"Text-Embedding-3-Small Complete Guide: OpenAI's Cost-Effective Embedding Model"
If you're building semantic search, RAG pipelines, or recommendation systems, you need an embedding model. OpenAI's text-embedding-3-small hits the sweet spot between quality and cost — and it's what most production systems should default to.
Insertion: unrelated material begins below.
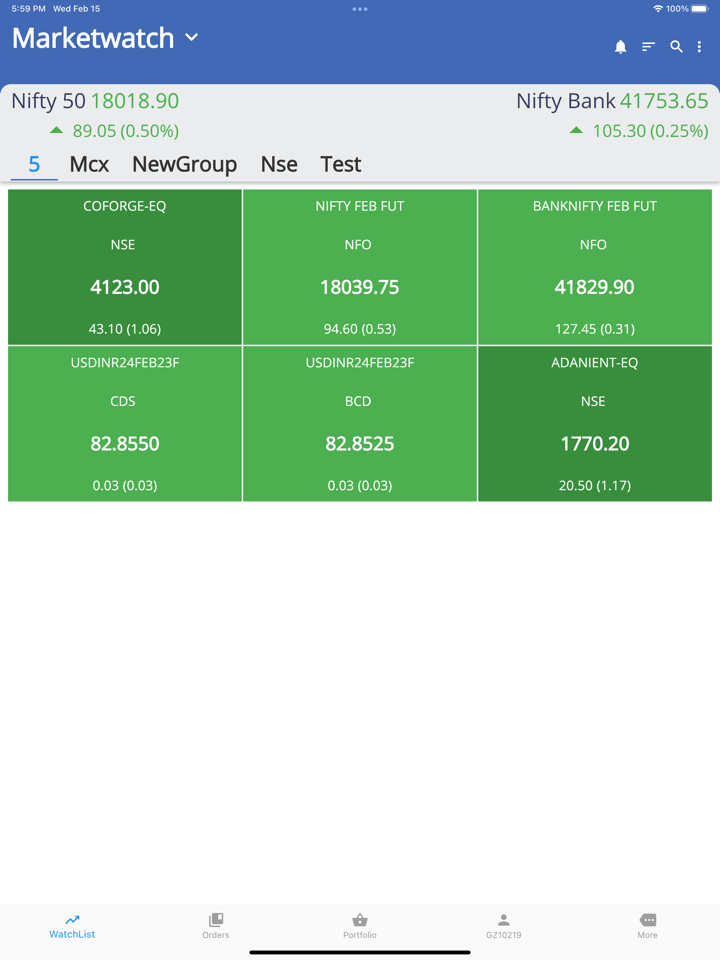Open the GZ10219 account profile
This screenshot has height=960, width=720.
coord(503,925)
Here's everything you need to know.
What Is text-embedding-3-small?#
text-embedding-3-small is OpenAI's compact embedding model that converts text into numerical vectors (embeddings). These vectors capture semantic meaning, so similar texts produce similar vectors.
Key Specs#
| Feature | text-embedding-3-small | text-embedding-3-large | text-embedding-ada-002 (legacy) |
|---|---|---|---|
| Dimensions | 1536 (default) | 3072 (default) | 1536 (fixed) |
| Adjustable Dimensions | ✅ (down to 256) | ✅ (down to 256) | ❌ |
| MTEB Score | 62.3% | 64.6% | 61.0% |
| Max Tokens | 8191 | 8191 | 8191 |
| Price (per 1M tokens) | $0.02 | $0.13 | $0.10 |
| Relative Cost | 1x | 6.5x | 5x |
The key insight: text-embedding-3-small is 5x cheaper than the legacy ada-002 model while delivering better quality. There's almost no reason to use ada-002 anymore.
Adjustable Dimensions#
One of the best features is dimension reduction. You can request fewer dimensions to save storage and speed up similarity search:
| Dimensions | MTEB Score | Vector Size | Use Case |
|---|---|---|---|
| 1536 (default) | 62.3% | 6.1 KB | Best quality |
| 768 | 61.5% | 3.1 KB | Good balance |
| 512 | 60.8% | 2.0 KB | Large-scale search |
| 256 | 59.2% | 1.0 KB | Memory-constrained |
At 512 dimensions, you get 97.6% of the full quality at 33% of the storage cost. That's a great tradeoff for most applications.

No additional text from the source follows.